Continuamos la publicación de numerosas columnas de Martín Cerda de difícil acceso de la mano de Marginalia editores, que se encuentra ahora mismo preparando la edición de un volumen recopilatorio y ha tenido el amable gesto de ir compartiendo con los lectores de penúltiMa los textos de uno de los más excelsos ensayistas de nuestra lengua, que, en este caso, se acerca a la figura de Ricardo Latcham.

  

La noticia de su muerte me esperaba en casa. Una radioemisora local la había difundido minutos después de haber abandonado mi hogar. Pero ¿era acaso posible? ¿Por qué justamente ahora? ¿Por qué en La Habana?

Hace sólo unos días había muerto, en Caracas Mariano Picón Salas.

Los había unido una amistad de esas que llamamos “de una vida”. El azar los hermanaba en la muerte. Los echaba a andar casi juntos hacia la secreta peripecia del más allá, bañados por la misma luz del sol del trópico, con el mismo pulso nervioso del mundo caribe. En su biblioteca existe un retrato de Mariano. Está fechado en Caracas, 1956. En casa de Mariano estaban sus libros. Fragmentos silenciosos de una relación fecunda, en la que la generosidad intelectual se repartía por partes iguales.

Existe un mito Latcham.

El hombre erudito, el polemista, el panfletista arbitrario e incisivo, el estudioso de las letras siempre tentado por la acción… Tal vez su personalidad se prestase para esta suerte de “abstracciones”. Pero había, sin duda alguna, en ella algo muchísimo más profundo: el hombre concreto que, por encima de diferencias o de diferendos, daba siempre muchísimo más de sí en cuanto podían darle los otros.

Pedro Lastra lo esbozó, temblorosamente, el pasado domingo en el Cementerio General.

Pocos hombres he conocido tan extraños al odio como Ricardo Latcham. Tan por encima de las pequeñeces que, lamentablemente, se interponen entre escritores e intelectuales. En esto su auténtica personalidad desdecía milagrosamente su leyenda de “mal hablado”.

Hace poco más de sesenta días, durante una comida ofrecida por un diplomático peruano, le discutí algunas apreciaciones. No eran apreciaciones literarias, sino políticas. A Ricardo Latcham le gustaba que lo contradijeran. El don de la contradicción le pertenecía tal como le pertenecían su luminosa inteligencia, su proverbial memoria, su enorme honestidad intelectual.

Nunca estuve de acuerdo con él en la zona de la política inmediata.

Pero, sin embargo, aun en los momentos más tensos de este desacuerdo, nunca dejé de estar en permanente contacto con él, salvo en aquella oportunidad en que, con motivo de su viaje a Venezuela en 1953, publiqué un artículo algo más que desmedido e injusto. Tiempo después, gracias a Enrique Lafourcade, todo quedó cordialmente en claro.

▶ Listado de datos:
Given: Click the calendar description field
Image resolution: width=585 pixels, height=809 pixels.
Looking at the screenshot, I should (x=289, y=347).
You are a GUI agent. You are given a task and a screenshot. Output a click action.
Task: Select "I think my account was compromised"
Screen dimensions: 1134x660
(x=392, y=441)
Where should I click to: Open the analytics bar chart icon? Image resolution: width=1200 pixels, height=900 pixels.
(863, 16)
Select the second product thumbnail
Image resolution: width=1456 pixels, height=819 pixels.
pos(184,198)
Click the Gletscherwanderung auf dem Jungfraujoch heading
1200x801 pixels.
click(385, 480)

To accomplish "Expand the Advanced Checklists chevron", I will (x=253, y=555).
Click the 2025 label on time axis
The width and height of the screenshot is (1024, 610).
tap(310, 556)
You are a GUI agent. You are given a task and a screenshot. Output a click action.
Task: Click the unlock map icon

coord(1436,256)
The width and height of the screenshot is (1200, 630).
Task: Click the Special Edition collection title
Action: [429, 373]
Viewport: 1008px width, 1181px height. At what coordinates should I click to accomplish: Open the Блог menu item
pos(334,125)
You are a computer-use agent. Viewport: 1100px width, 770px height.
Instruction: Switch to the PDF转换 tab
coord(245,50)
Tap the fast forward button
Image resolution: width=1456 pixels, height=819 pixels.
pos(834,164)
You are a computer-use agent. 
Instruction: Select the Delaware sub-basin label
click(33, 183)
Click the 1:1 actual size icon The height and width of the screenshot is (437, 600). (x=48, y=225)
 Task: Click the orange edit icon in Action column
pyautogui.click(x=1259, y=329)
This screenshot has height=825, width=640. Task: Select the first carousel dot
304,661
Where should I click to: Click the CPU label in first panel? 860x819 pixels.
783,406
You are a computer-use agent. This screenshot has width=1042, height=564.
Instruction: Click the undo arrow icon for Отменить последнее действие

▶ Acciones requeridas:
1 > Transcribe del texto citado el fragmento que empieza en «La noticia de» y termina en «en La Habana?».
2 > Según el texto citado, ¿en qué ciudad había muerto Mariano Picón Salas?

▶ Respuestas:
1 >
La noticia de su muerte me esperaba en casa. Una radioemisora local la había difundido minutos después de haber abandonado mi hogar. Pero ¿era acaso posible? ¿Por qué justamente ahora? ¿Por qué en La Habana?

2 > En Caracas.